*Records to use*
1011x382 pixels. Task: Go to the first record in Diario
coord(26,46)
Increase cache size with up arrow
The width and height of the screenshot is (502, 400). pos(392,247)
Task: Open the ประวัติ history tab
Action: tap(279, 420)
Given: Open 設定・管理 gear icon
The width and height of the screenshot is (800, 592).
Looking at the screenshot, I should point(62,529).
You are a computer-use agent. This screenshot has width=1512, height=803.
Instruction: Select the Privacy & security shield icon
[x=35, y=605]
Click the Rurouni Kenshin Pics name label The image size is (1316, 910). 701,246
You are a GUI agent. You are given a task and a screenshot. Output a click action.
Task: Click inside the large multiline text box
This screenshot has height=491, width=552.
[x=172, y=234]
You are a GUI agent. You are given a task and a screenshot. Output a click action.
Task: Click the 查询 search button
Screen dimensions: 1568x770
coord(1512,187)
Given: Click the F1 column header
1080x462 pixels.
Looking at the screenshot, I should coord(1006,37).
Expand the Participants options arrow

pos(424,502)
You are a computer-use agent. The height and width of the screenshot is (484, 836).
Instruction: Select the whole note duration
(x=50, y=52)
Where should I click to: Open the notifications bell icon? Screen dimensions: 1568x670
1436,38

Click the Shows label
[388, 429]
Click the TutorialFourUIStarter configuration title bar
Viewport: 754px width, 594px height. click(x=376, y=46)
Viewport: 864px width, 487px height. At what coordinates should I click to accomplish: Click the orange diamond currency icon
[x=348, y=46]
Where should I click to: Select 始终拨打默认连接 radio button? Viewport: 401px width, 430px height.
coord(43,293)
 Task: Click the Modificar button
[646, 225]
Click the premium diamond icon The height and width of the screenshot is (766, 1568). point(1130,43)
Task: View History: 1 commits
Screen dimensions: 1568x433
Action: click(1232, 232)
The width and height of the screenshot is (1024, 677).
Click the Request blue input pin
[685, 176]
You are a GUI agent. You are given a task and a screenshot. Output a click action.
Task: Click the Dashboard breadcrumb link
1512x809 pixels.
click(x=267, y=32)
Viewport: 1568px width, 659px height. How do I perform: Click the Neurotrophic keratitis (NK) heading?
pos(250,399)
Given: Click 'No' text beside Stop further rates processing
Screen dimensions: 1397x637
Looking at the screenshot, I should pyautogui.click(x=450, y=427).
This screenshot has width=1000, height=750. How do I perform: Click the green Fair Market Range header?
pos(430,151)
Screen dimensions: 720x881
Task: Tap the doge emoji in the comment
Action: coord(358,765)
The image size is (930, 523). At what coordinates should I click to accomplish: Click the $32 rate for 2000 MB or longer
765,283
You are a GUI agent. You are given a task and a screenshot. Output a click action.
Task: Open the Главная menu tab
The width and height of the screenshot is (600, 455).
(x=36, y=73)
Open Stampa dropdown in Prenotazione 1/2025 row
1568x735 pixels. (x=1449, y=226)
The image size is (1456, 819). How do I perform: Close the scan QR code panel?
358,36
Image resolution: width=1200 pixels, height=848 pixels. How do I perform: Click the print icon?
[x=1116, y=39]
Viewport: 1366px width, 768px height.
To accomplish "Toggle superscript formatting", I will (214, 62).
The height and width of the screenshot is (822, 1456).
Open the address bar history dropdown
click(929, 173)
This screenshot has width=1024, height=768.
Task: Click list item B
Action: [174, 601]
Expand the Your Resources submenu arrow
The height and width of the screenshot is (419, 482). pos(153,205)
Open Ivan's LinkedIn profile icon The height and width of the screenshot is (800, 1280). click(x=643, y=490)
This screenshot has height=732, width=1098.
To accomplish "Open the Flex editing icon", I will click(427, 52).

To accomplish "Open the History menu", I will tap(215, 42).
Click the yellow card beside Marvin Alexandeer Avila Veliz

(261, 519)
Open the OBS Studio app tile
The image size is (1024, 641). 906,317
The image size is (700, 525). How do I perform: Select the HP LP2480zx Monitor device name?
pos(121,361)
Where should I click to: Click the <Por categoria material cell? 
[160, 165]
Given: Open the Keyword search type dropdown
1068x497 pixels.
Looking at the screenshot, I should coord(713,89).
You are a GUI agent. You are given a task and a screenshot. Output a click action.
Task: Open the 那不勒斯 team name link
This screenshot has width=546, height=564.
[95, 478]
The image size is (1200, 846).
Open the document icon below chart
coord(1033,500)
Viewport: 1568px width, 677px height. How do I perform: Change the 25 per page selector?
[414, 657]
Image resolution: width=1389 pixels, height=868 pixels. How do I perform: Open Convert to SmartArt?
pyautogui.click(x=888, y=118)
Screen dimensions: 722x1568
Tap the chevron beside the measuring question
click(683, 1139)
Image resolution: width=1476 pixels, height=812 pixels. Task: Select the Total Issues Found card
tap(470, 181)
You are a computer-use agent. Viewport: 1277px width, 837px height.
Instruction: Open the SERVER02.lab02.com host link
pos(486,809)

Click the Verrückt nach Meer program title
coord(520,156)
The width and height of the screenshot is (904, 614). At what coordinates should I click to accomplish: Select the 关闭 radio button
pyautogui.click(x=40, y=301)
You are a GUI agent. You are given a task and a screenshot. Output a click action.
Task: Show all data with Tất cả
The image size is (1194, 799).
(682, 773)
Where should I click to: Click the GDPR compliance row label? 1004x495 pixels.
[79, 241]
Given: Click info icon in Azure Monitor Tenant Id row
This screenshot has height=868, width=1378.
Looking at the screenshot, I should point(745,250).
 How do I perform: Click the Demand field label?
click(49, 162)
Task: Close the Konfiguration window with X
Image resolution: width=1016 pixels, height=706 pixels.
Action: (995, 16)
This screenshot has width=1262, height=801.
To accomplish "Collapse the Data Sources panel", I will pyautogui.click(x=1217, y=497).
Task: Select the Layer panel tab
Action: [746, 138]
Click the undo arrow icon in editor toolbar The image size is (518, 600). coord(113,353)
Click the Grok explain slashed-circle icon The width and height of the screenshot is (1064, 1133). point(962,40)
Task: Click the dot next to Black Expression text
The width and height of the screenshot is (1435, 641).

*What to work on*
Each line of the data above is to be duplicated exactly.

*Response below*
1011x382 pixels. Task: Go to the first record in Diario
coord(26,46)
Increase cache size with up arrow
The width and height of the screenshot is (502, 400). pos(392,247)
Task: Open the ประวัติ history tab
Action: tap(279, 420)
Given: Open 設定・管理 gear icon
The width and height of the screenshot is (800, 592).
Looking at the screenshot, I should point(62,529).
You are a computer-use agent. This screenshot has width=1512, height=803.
Instruction: Select the Privacy & security shield icon
[x=35, y=605]
Click the Rurouni Kenshin Pics name label The image size is (1316, 910). 701,246
You are a GUI agent. You are given a task and a screenshot. Output a click action.
Task: Click inside the large multiline text box
This screenshot has height=491, width=552.
[x=172, y=234]
You are a GUI agent. You are given a task and a screenshot. Output a click action.
Task: Click the 查询 search button
Screen dimensions: 1568x770
coord(1512,187)
Given: Click the F1 column header
1080x462 pixels.
Looking at the screenshot, I should coord(1006,37).
Expand the Participants options arrow

pos(424,502)
You are a computer-use agent. The height and width of the screenshot is (484, 836).
Instruction: Select the whole note duration
(x=50, y=52)
Where should I click to: Open the notifications bell icon? Screen dimensions: 1568x670
1436,38

Click the Shows label
[388, 429]
Click the TutorialFourUIStarter configuration title bar
Viewport: 754px width, 594px height. click(x=376, y=46)
Viewport: 864px width, 487px height. At what coordinates should I click to accomplish: Click the orange diamond currency icon
[x=348, y=46]
Where should I click to: Select 始终拨打默认连接 radio button? Viewport: 401px width, 430px height.
coord(43,293)
 Task: Click the Modificar button
[646, 225]
Click the premium diamond icon The height and width of the screenshot is (766, 1568). point(1130,43)
Task: View History: 1 commits
Screen dimensions: 1568x433
Action: click(1232, 232)
The width and height of the screenshot is (1024, 677).
Click the Request blue input pin
[685, 176]
You are a GUI agent. You are given a task and a screenshot. Output a click action.
Task: Click the Dashboard breadcrumb link
1512x809 pixels.
click(x=267, y=32)
Viewport: 1568px width, 659px height. How do I perform: Click the Neurotrophic keratitis (NK) heading?
pos(250,399)
Given: Click 'No' text beside Stop further rates processing
Screen dimensions: 1397x637
Looking at the screenshot, I should pyautogui.click(x=450, y=427).
This screenshot has width=1000, height=750. How do I perform: Click the green Fair Market Range header?
pos(430,151)
Screen dimensions: 720x881
Task: Tap the doge emoji in the comment
Action: coord(358,765)
The image size is (930, 523). At what coordinates should I click to accomplish: Click the $32 rate for 2000 MB or longer
765,283
You are a GUI agent. You are given a task and a screenshot. Output a click action.
Task: Open the Главная menu tab
The width and height of the screenshot is (600, 455).
(x=36, y=73)
Open Stampa dropdown in Prenotazione 1/2025 row
1568x735 pixels. (x=1449, y=226)
The image size is (1456, 819). How do I perform: Close the scan QR code panel?
358,36
Image resolution: width=1200 pixels, height=848 pixels. How do I perform: Click the print icon?
[x=1116, y=39]
Viewport: 1366px width, 768px height.
To accomplish "Toggle superscript formatting", I will (214, 62).
The height and width of the screenshot is (822, 1456).
Open the address bar history dropdown
click(929, 173)
This screenshot has width=1024, height=768.
Task: Click list item B
Action: [174, 601]
Expand the Your Resources submenu arrow
The height and width of the screenshot is (419, 482). pos(153,205)
Open Ivan's LinkedIn profile icon The height and width of the screenshot is (800, 1280). click(x=643, y=490)
This screenshot has height=732, width=1098.
To accomplish "Open the Flex editing icon", I will click(427, 52).

To accomplish "Open the History menu", I will tap(215, 42).
Click the yellow card beside Marvin Alexandeer Avila Veliz

(261, 519)
Open the OBS Studio app tile
The image size is (1024, 641). 906,317
The image size is (700, 525). How do I perform: Select the HP LP2480zx Monitor device name?
pos(121,361)
Where should I click to: Click the <Por categoria material cell? 
[160, 165]
Given: Open the Keyword search type dropdown
1068x497 pixels.
Looking at the screenshot, I should coord(713,89).
You are a GUI agent. You are given a task and a screenshot. Output a click action.
Task: Open the 那不勒斯 team name link
This screenshot has width=546, height=564.
[95, 478]
The image size is (1200, 846).
Open the document icon below chart
coord(1033,500)
Viewport: 1568px width, 677px height. How do I perform: Change the 25 per page selector?
[414, 657]
Image resolution: width=1389 pixels, height=868 pixels. How do I perform: Open Convert to SmartArt?
pyautogui.click(x=888, y=118)
Screen dimensions: 722x1568
Tap the chevron beside the measuring question
click(683, 1139)
Image resolution: width=1476 pixels, height=812 pixels. Task: Select the Total Issues Found card
tap(470, 181)
You are a computer-use agent. Viewport: 1277px width, 837px height.
Instruction: Open the SERVER02.lab02.com host link
pos(486,809)

Click the Verrückt nach Meer program title
coord(520,156)
The width and height of the screenshot is (904, 614). At what coordinates should I click to accomplish: Select the 关闭 radio button
pyautogui.click(x=40, y=301)
You are a GUI agent. You are given a task and a screenshot. Output a click action.
Task: Show all data with Tất cả
The image size is (1194, 799).
(682, 773)
Where should I click to: Click the GDPR compliance row label? 1004x495 pixels.
[79, 241]
Given: Click info icon in Azure Monitor Tenant Id row
This screenshot has height=868, width=1378.
Looking at the screenshot, I should point(745,250).
 How do I perform: Click the Demand field label?
click(49, 162)
Task: Close the Konfiguration window with X
Image resolution: width=1016 pixels, height=706 pixels.
Action: (995, 16)
This screenshot has width=1262, height=801.
To accomplish "Collapse the Data Sources panel", I will pyautogui.click(x=1217, y=497).
Task: Select the Layer panel tab
Action: [746, 138]
Click the undo arrow icon in editor toolbar The image size is (518, 600). coord(113,353)
Click the Grok explain slashed-circle icon The width and height of the screenshot is (1064, 1133). point(962,40)
Task: Click the dot next to Black Expression text
The width and height of the screenshot is (1435, 641).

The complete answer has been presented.